POLITICS

Watch Michael Moore Try To Meet With Donald Trump In Trump Tower

“I’m gonna see if I can go up there and talk to him and perhaps convince him not to take office on Jan. 20."
Michael Moore, a progressive filmmaker, streamed his quest for a meeting with Donald Trump on Facebook Live. 
Michael Moore, a progressive filmmaker, streamed his quest for a meeting with Donald Trump on Facebook Live. 

Progressive filmmaker Michael Moore walked into Trump Tower on Saturday to try to meet with President-elect Donald Trump. 

Moore claims he wanted to present Trump with a simple request: Withdraw from the presidency.

It was a political stunt by one of the entertainment industry’s most successful provocateurs. And if a platform for his anti-Trump message is what Moore was seeking, he appears to have achieved his goal.

Moore, who was wearing a safety pin in solidarity with the ethnic and religious groups Trump has disparaged, streamed the whole 90-minute-plus affair on Facebook Live using his iPhone. As of Saturday afternoon, it had more than 1.5 million views.

It took Moore some time to find the best person to talk to about meeting Trump. Along the way, ascending and descending the numerous golden escalators in the building’s atrium, he had many friendly conversations with fans, Trump supporters and journalists who spotted Moore and decided to tag along.

Finally speaking to the right Trump Tower employee, Moore approached the task of setting up a meeting with Trump with the same wry nonchalance that made him famous as the narrator of his many hit documentary films, including “Fahrenheit 9/11” and “Bowling for Columbine.”

“Secret Service sent me down here. I want to go talk to Donald Trump,” Moore told a clerk at the building’s front desk, about 35 minutes into the live stream.

“Do you have an appointment?” the employee replied.

“No. Can I make an appointment right now?” Moore responded.

“Yeah, let me see what I can do,” the man answered before getting on the phone to call Trump’s office.

“I wanna look my best,” Moore quips while the employee is calling.

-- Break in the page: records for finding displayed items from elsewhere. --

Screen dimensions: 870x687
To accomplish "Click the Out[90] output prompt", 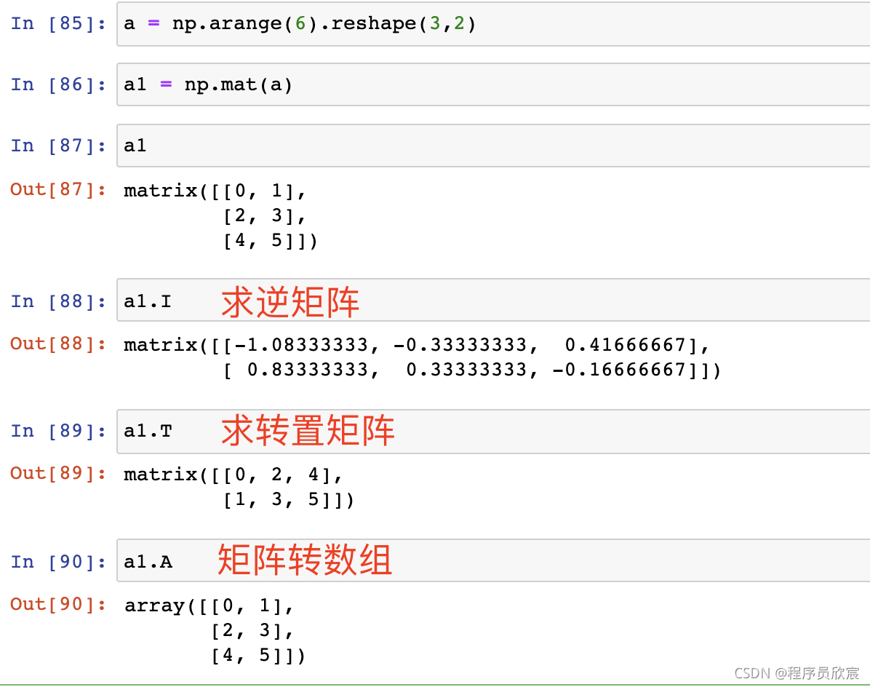I will tap(57, 605).
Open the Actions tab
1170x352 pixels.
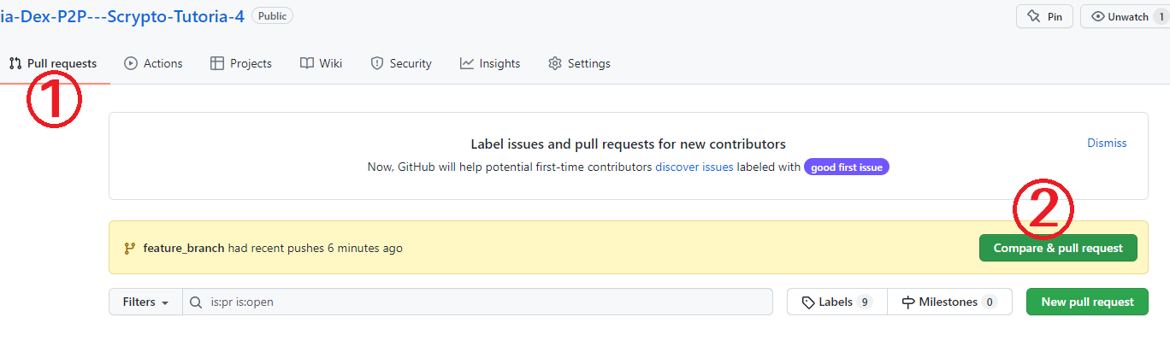tap(163, 63)
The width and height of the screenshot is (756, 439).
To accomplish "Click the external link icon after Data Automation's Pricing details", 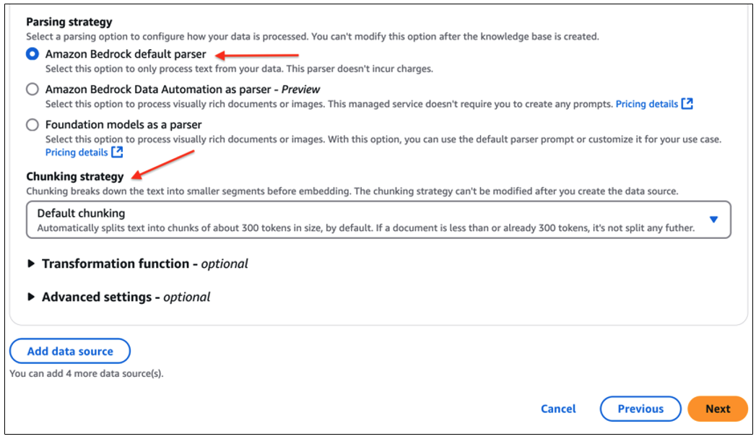I will point(687,104).
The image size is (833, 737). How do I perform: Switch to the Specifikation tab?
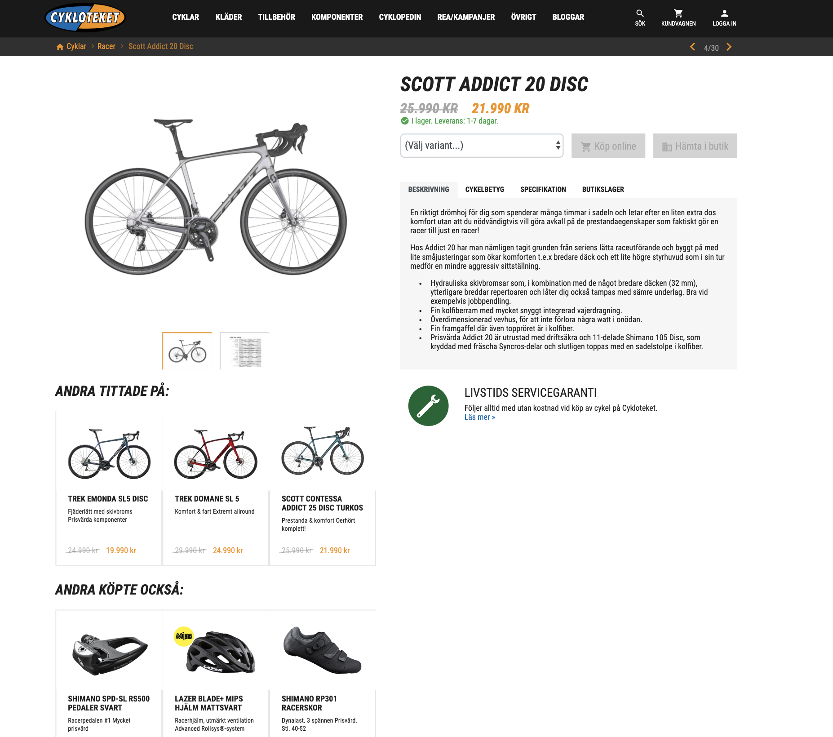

“Nobody’s picking up. He’s not in the office,” the employee says.

After a skeptical back-and-forth in which the employee informed Moore that Trump campaign manager Kellyanne Conway was not there either, the filmmaker accepted that the meeting would not take place immediately.

Instead, Moore decided to leave Trump a note with the desk attendant.

“I’m gonna see if I can go up there and talk to him and perhaps convince him not to take office on Jan. 20,” Moore told viewers as he jotted down his message.

“Mr. Trump ― I’m here! I want to talk to you. Michael Moore,” the note read.

Michael Moore speaks to an attendant outside the lobby elevator bank in Trump Tower. He tried to arrange a meeting with the p
Michael Moore speaks to an attendant outside the lobby elevator bank in Trump Tower. He tried to arrange a meeting with the president-elect.

Before that climactic, vintage Moore encounter, the filmmaker shared some of his colorful observations about the election.

He told a reporter he is resolutely in favor of abolishing the electoral college, a cause many progressives have rallied behind in the light of Hillary Clinton’s popular vote victory. This election is the second time in 16 years that Democrats have won the popular vote but lost the presidency.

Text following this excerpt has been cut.